On the job training at Roseland Care

Background


Care of the elderly is one of the biggest growth areas in employment. It is a challenging activity which may not seem immediately attractive to a job seeker. It is not highly paid; the work can be physically demanding, and the tasks that are undertaken may appear mundane. However, the job can be immensely satisfying with appreciative clients who value the contribution that effective care makes to the quality and dignity of their lives.

Roseland Care Ltd and Residential Home, which is located in Cornwall, offers accommodation and support for 31 residents, all of whom are over the age of 65. Round the clock (7 x 24) cover is provided by staff who are managed and led by Mrs Joy Floyd-Norris, a qualified nurse who is Roseland Care's matron. Some 45 staff are employed at the home, involved in care work (by far the biggest category), maintenance of the property, the preparation and serving of meals, cleaning and laundry. Many of these staff work only part-time; some only evenings or nights.

Given the difficulties in recruiting, and the imperative of retaining staff, Roseland Care places great emphasis in creating opportunities for development, particularly for those involved in the delivery of care.

Developing the care staff: induction


Residential care is highly regulated. All homes must be visited at least twice a year (one announced, one unannounced) by the Commissioners of the Social Care Inspectorate. There is therefore a compliance aspect to much of the training. One Inspectorate requirement is that effective induction arrangements for new joiners are in place.

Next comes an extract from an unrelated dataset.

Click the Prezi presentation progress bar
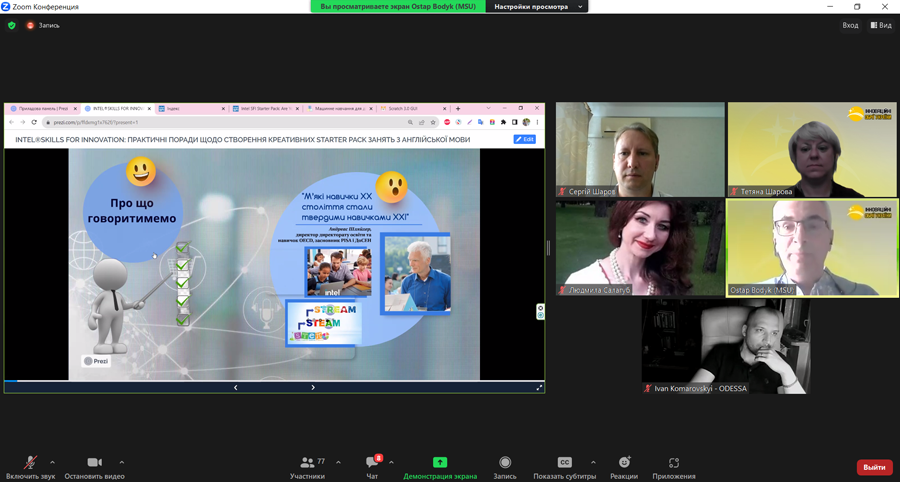The height and width of the screenshot is (482, 900). point(274,381)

However, Joy Floyd-Norris is keen to emphasise that what's at issue are standards of service rather than compliance. In her view the defining characteristic of good residential care is the ability to deliver to clients whatever they may require at the time to live a 'happy and contented daily life'. This may involve dressing, feeding, transporting or assistance with personal hygiene. However, all these tasks need to be undertaken by the carers in a way that maintains the dignity of the resident, whatever their physical needs. In Joy Floyd-Norris' view these skills and attitudes can only be learned effectively on the job. Induction training at Roseland therefore proceeds as follows. All new joiners working on caring duties are given an induction pack which lists some 30 items or activities that they must be capable of undertaking. The list, which was prepared by Joy Floyd Norris and her deputy, involves some 'technical' items (using a hoist to lift a patient for example) and well as the softer skills of personal care (procedures for washing a patient, for example).

On joining, the new member of staff is assigned another experienced carer who will act as mentor throughout this induction period and will demonstrate and give guidance and feedback on these identified tasks.

Joy Floyd Norris argues that this is effective because: 'High standards must be installed at the very beginning and embedded throughout. How to behave to a resident is something that can only be acquired if you see it being done in practice.'

Given this stress on standards, Roseland Care is confident that the mentors identified are capable of fulfilling their role as on-the-job trainers.

Developing the caring staff: beyond induction


Induction takes some three or four months, and caring staff are encouraged to progress and acquire recognised care qualifications. Of the 30 staff involved in care, six are qualified nurses but the remainder will have few if any qualifications before joining Roseland Care. A typical joiner will be a woman who has some care experience within the family, but could be wary of examinations.

As Joy Floyd Norris puts it: 'If you haven't completed qualifications recently it can be frightening to re-start. Committing yourself to paper to demonstrate knowledge can be particularly daunting.'

Roseland Care can claim a record of success. About 60 per cent of caring staff, discounting the qualified nurses, will go on to secure a NVQ qualification in care at levels 2 or 3. After induction the next stage is to proceed through a foundation course. A local college provides this, but they deliver all the training support at the residential home itself. Topics will include etiquette, checking against and detecting abuse, diversity issues - all of these topics are supported by workbooks. After success in a multiple choice examination a certificate is awarded.

The next stage is to proceed to study the competency-based and assessed NVQ at a local college, generally St. Austell. For staff under the age of 25, this will form part of a Modern Apprenticeship.

Motivation to learn


Although Roseland Care has been successful in encouraging care staff to proceed through this development path, ultimately it must depend on learner motivation. There can be no compulsion.

Joy Floyd-Norris emphasises the importance of adjusting the approach to make it easy for those who are tentative. The emphasis on on-the-job training and the delivery of the foundation course in the home rather than at College are two examples. She does however recognise that people with low levels of literacy may need extra support - the ability to complete a chart, for example, is part of the job. Arrangements were made for one carer to receive special support in written work during her time off, and the person concerned progressed to level 2 NVQ over time. It is important that people are allowed to proceed at their own pace and it is made clear that however long staff have been employed at the home it is never too late to begin. There is always support for them to acquire relevant qualifications.